**REQUIRED WORK**: Print only the lines from the top of the data through the line with "Given: Open the 广州佳禾科技有限公司 support link", both included, skipping every picture.

**SOURCE MATERIAL**:
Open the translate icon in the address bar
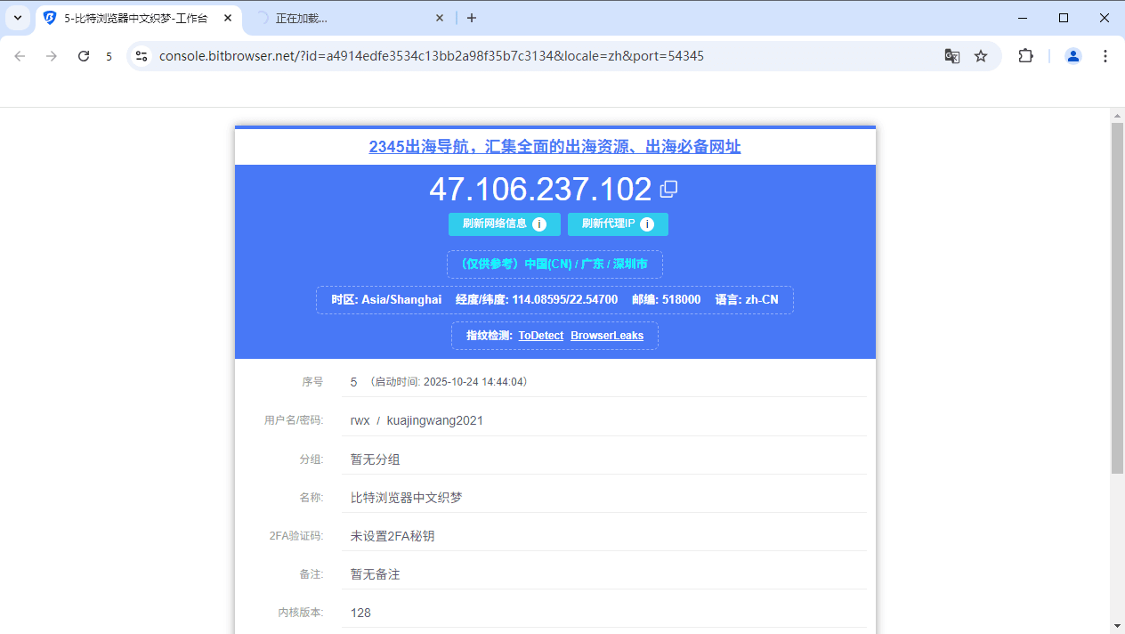The height and width of the screenshot is (634, 1125). tap(952, 55)
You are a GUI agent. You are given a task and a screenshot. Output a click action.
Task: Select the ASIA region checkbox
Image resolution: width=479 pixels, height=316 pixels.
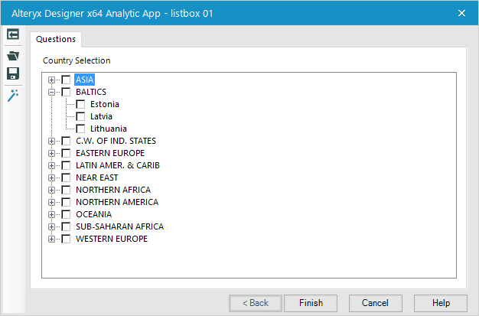[x=66, y=80]
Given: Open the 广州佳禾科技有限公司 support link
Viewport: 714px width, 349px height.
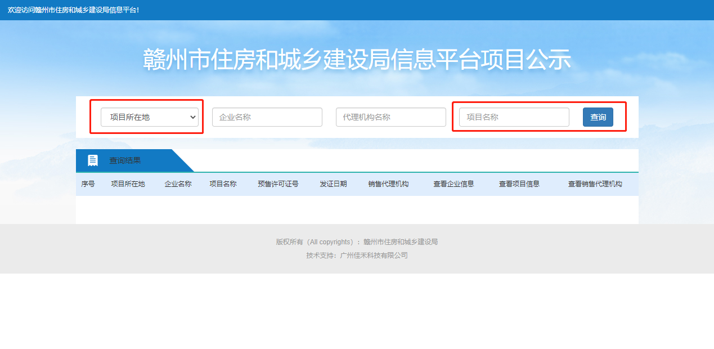Looking at the screenshot, I should (375, 255).
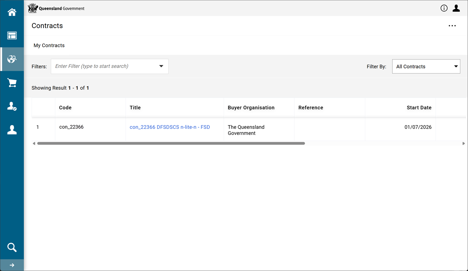Open the dashboard layout icon in sidebar
This screenshot has width=468, height=271.
[x=12, y=35]
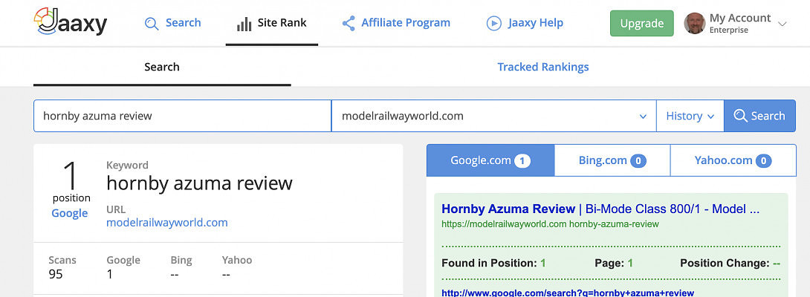The width and height of the screenshot is (810, 297).
Task: Click the Jaaxy logo
Action: [x=71, y=22]
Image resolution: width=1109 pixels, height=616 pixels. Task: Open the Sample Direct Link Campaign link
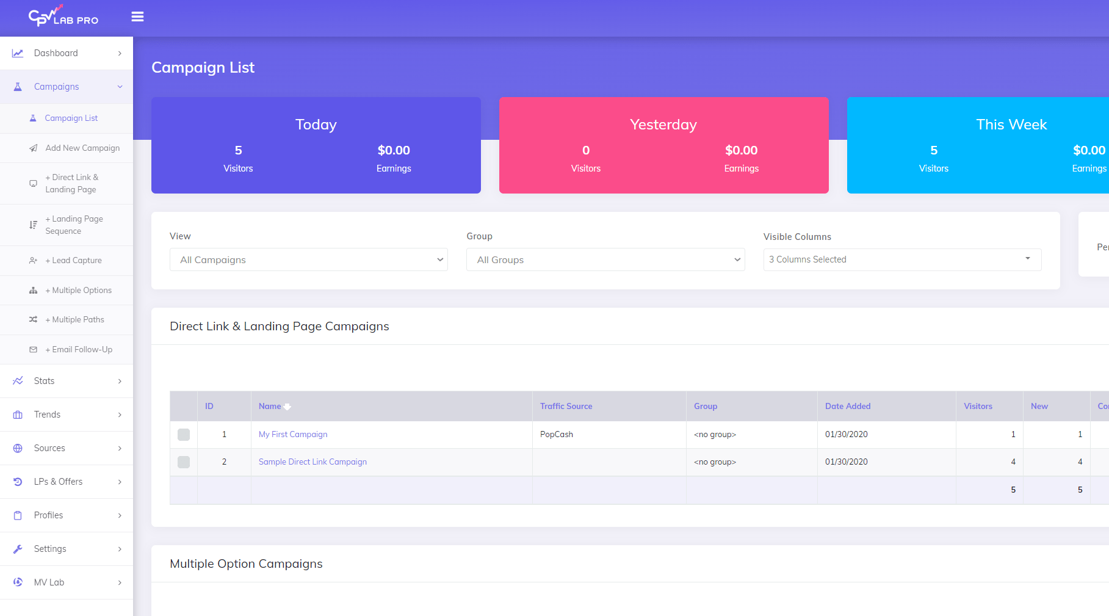[x=312, y=462]
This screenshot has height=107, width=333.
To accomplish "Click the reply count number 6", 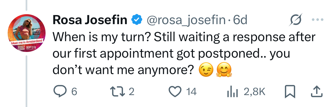I will pyautogui.click(x=74, y=92).
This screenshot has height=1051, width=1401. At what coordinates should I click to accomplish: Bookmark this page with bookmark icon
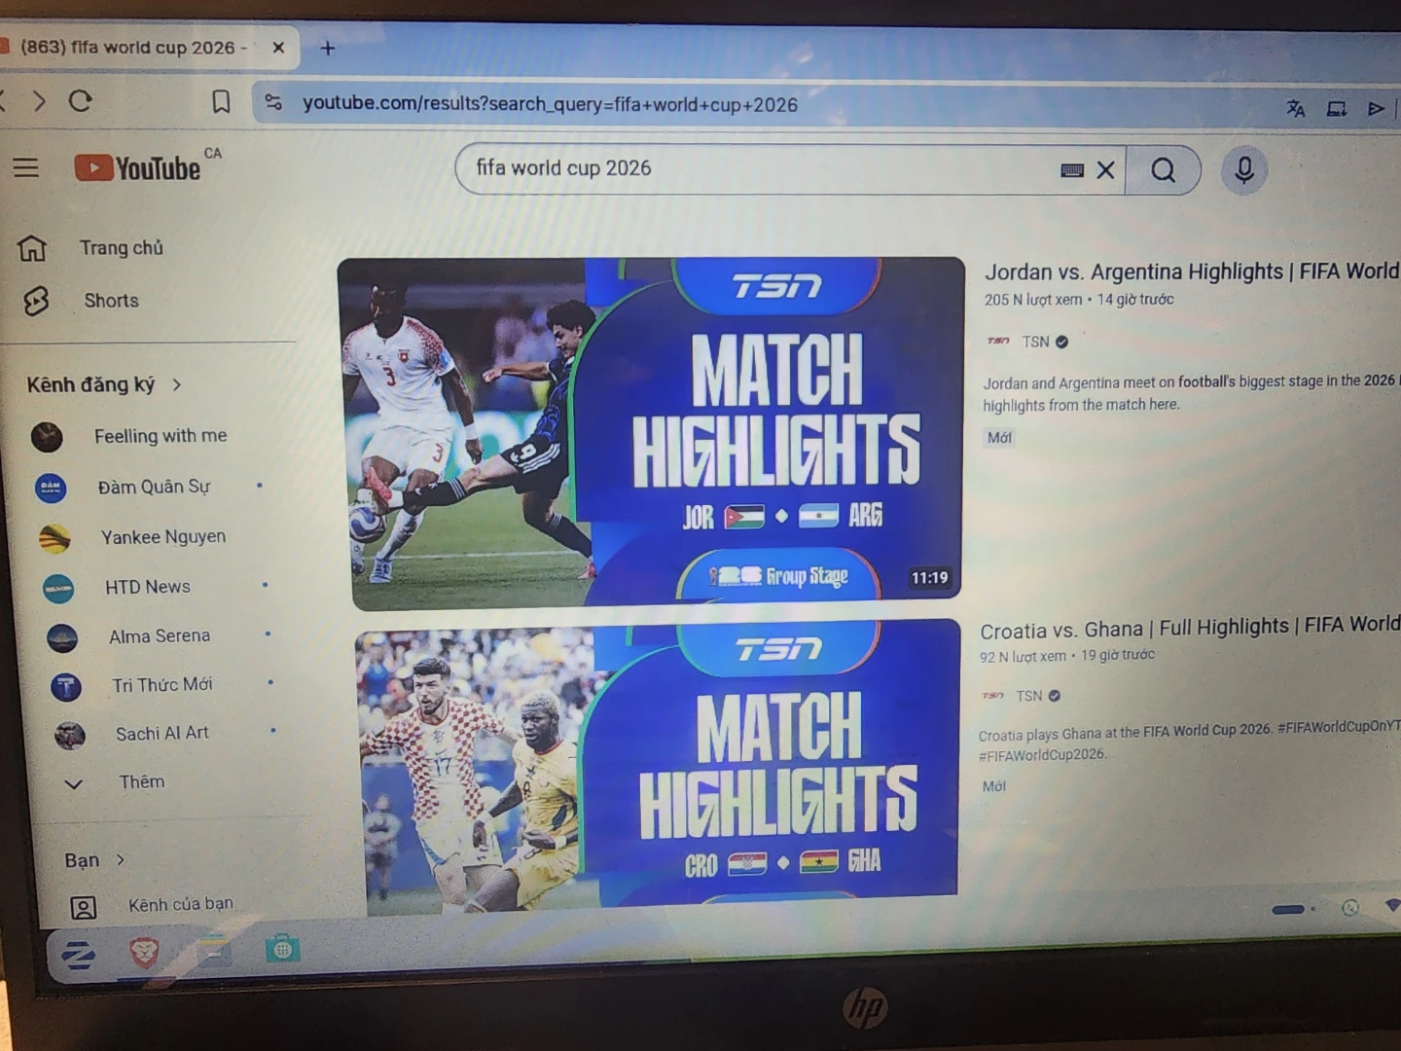coord(221,102)
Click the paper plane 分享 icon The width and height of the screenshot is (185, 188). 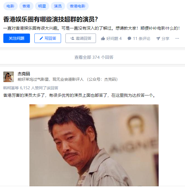point(158,39)
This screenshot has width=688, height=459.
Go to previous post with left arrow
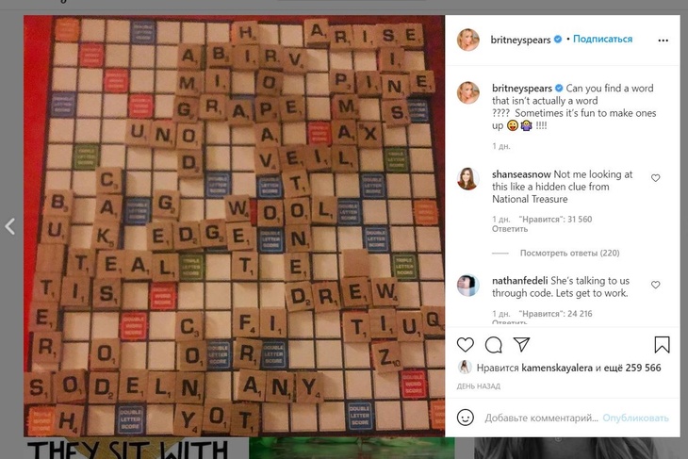point(10,227)
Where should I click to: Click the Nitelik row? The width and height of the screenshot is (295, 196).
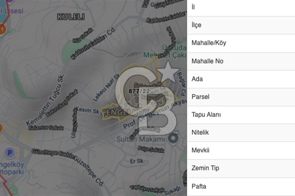pos(241,133)
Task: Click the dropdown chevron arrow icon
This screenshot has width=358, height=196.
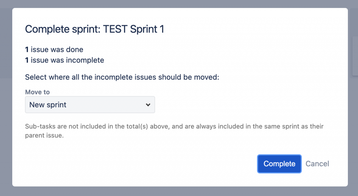Action: tap(148, 105)
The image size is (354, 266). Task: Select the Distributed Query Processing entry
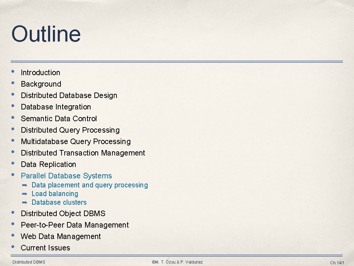71,130
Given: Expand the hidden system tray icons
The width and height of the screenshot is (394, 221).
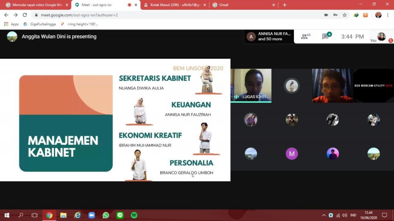Looking at the screenshot, I should tap(324, 215).

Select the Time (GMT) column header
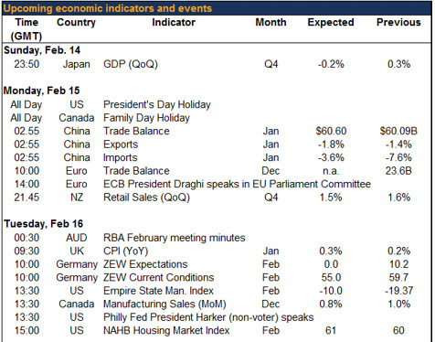tap(27, 29)
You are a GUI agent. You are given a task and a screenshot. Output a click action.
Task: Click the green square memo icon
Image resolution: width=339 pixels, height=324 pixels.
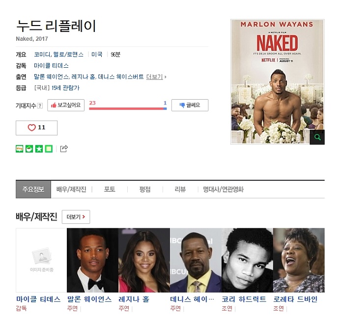pyautogui.click(x=49, y=149)
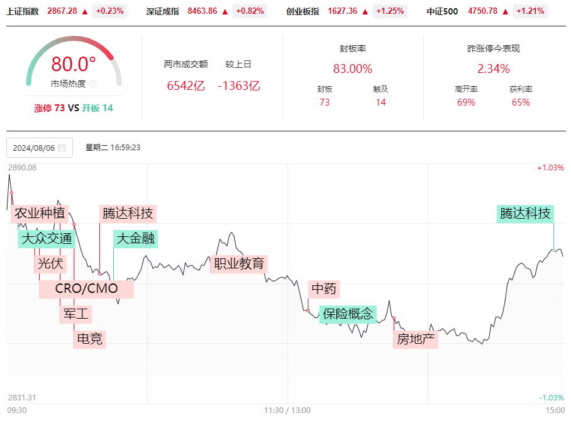Open the 保险概念 green label

pos(348,314)
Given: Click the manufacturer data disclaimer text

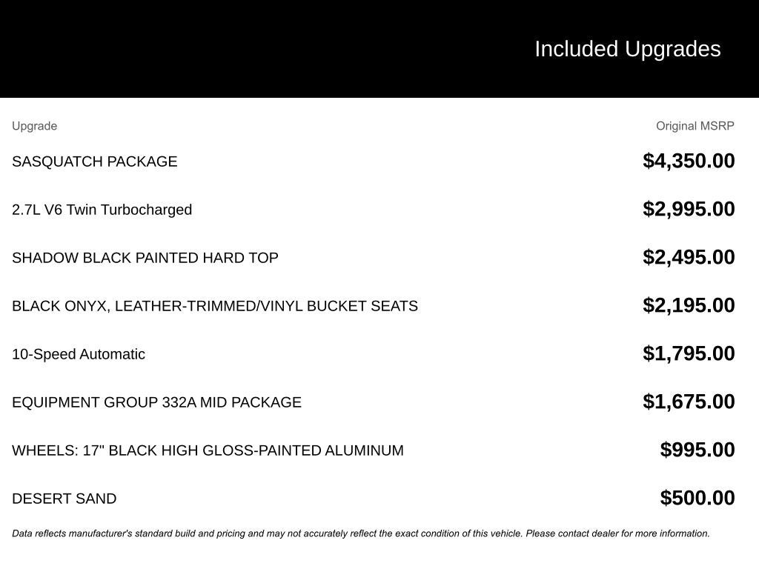Looking at the screenshot, I should (x=361, y=533).
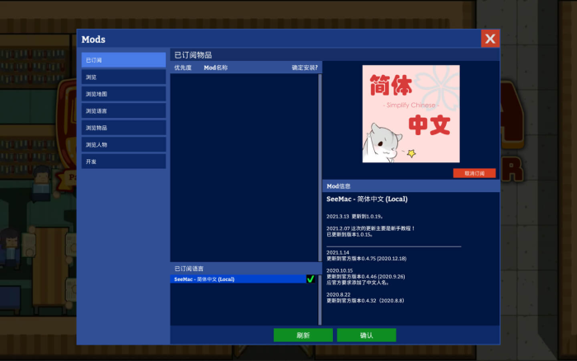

**RESPONSE TO THIS TASK**:
Open the translate icon in the address bar
The height and width of the screenshot is (634, 1125). tap(952, 55)
You are a GUI agent. You are given a task and a screenshot. Output a click action.
Task: Select the ASIA region checkbox
Image resolution: width=479 pixels, height=316 pixels.
[x=66, y=80]
Given: Open the 广州佳禾科技有限公司 support link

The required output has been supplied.